§ Entries shown
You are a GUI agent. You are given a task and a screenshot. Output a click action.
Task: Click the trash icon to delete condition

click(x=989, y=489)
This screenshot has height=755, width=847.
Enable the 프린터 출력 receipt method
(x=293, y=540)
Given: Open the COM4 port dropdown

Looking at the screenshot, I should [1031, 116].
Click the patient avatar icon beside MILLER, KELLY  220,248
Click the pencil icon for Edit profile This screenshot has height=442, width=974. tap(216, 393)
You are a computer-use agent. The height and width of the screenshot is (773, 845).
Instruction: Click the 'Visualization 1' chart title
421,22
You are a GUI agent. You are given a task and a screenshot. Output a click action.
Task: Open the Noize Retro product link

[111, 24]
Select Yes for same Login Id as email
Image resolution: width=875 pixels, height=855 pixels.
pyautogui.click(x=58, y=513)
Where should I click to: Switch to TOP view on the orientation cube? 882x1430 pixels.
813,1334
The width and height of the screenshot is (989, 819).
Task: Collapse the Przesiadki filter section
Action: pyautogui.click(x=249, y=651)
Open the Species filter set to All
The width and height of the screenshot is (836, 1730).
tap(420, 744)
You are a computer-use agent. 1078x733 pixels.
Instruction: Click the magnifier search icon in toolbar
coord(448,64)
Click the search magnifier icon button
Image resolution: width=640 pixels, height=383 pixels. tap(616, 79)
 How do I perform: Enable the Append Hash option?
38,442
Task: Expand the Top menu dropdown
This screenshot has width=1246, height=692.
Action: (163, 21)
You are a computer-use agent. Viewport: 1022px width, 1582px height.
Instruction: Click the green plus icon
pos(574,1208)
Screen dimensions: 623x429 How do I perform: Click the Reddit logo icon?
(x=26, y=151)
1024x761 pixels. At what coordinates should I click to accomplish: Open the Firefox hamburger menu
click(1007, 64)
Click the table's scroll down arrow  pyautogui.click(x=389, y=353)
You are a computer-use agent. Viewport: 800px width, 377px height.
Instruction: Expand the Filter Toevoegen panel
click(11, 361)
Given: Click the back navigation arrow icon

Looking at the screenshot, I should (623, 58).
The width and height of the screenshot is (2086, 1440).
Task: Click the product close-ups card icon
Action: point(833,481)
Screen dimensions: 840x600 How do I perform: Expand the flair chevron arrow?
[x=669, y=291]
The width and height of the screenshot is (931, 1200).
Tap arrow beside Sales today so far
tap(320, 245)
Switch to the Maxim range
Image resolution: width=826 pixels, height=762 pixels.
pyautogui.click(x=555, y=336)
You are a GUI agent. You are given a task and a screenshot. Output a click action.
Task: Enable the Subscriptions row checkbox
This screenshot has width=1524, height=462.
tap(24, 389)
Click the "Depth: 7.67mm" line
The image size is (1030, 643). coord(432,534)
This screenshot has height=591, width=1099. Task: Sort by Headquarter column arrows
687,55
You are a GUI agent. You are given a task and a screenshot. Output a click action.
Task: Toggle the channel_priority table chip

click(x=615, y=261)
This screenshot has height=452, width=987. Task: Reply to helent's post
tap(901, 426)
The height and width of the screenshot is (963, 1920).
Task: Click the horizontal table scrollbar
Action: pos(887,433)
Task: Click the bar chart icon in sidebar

§ Try it
Please retype the listing above with no line missing.

§ Solved exercise
You are a GUI agent. You are given a task and a screenshot. Output a click action.
Task: Click the trash icon to delete condition

click(x=989, y=489)
This screenshot has height=755, width=847.
Enable the 프린터 출력 receipt method
(x=293, y=540)
Given: Open the COM4 port dropdown

Looking at the screenshot, I should [1031, 116].
Click the patient avatar icon beside MILLER, KELLY  220,248
Click the pencil icon for Edit profile This screenshot has height=442, width=974. tap(216, 393)
You are a computer-use agent. The height and width of the screenshot is (773, 845).
Instruction: Click the 'Visualization 1' chart title
421,22
You are a GUI agent. You are given a task and a screenshot. Output a click action.
Task: Open the Noize Retro product link

[111, 24]
Select Yes for same Login Id as email
Image resolution: width=875 pixels, height=855 pixels.
pyautogui.click(x=58, y=513)
Where should I click to: Switch to TOP view on the orientation cube? 882x1430 pixels.
813,1334
The width and height of the screenshot is (989, 819).
Task: Collapse the Przesiadki filter section
Action: pyautogui.click(x=249, y=651)
Open the Species filter set to All
The width and height of the screenshot is (836, 1730).
tap(420, 744)
You are a computer-use agent. 1078x733 pixels.
Instruction: Click the magnifier search icon in toolbar
coord(448,64)
Click the search magnifier icon button
Image resolution: width=640 pixels, height=383 pixels. tap(616, 79)
 How do I perform: Enable the Append Hash option?
38,442
Task: Expand the Top menu dropdown
This screenshot has width=1246, height=692.
Action: (163, 21)
You are a computer-use agent. Viewport: 1022px width, 1582px height.
Instruction: Click the green plus icon
pos(574,1208)
Screen dimensions: 623x429 How do I perform: Click the Reddit logo icon?
(x=26, y=151)
1024x761 pixels. At what coordinates should I click to accomplish: Open the Firefox hamburger menu
click(1007, 64)
Click the table's scroll down arrow  pyautogui.click(x=389, y=353)
You are a computer-use agent. Viewport: 800px width, 377px height.
Instruction: Expand the Filter Toevoegen panel
click(11, 361)
Given: Click the back navigation arrow icon

Looking at the screenshot, I should (623, 58).
The width and height of the screenshot is (2086, 1440).
Task: Click the product close-ups card icon
Action: point(833,481)
Screen dimensions: 840x600 How do I perform: Expand the flair chevron arrow?
[x=669, y=291]
The width and height of the screenshot is (931, 1200).
Tap arrow beside Sales today so far
tap(320, 245)
Switch to the Maxim range
Image resolution: width=826 pixels, height=762 pixels.
pyautogui.click(x=555, y=336)
You are a GUI agent. You are given a task and a screenshot. Output a click action.
Task: Enable the Subscriptions row checkbox
This screenshot has width=1524, height=462.
tap(24, 389)
Click the "Depth: 7.67mm" line
The image size is (1030, 643). coord(432,534)
This screenshot has height=591, width=1099. Task: Sort by Headquarter column arrows
687,55
You are a GUI agent. You are given a task and a screenshot. Output a click action.
Task: Toggle the channel_priority table chip

click(x=615, y=261)
This screenshot has height=452, width=987. Task: Reply to helent's post
tap(901, 426)
The height and width of the screenshot is (963, 1920).
Task: Click the horizontal table scrollbar
Action: pos(887,433)
Task: Click the bar chart icon in sidebar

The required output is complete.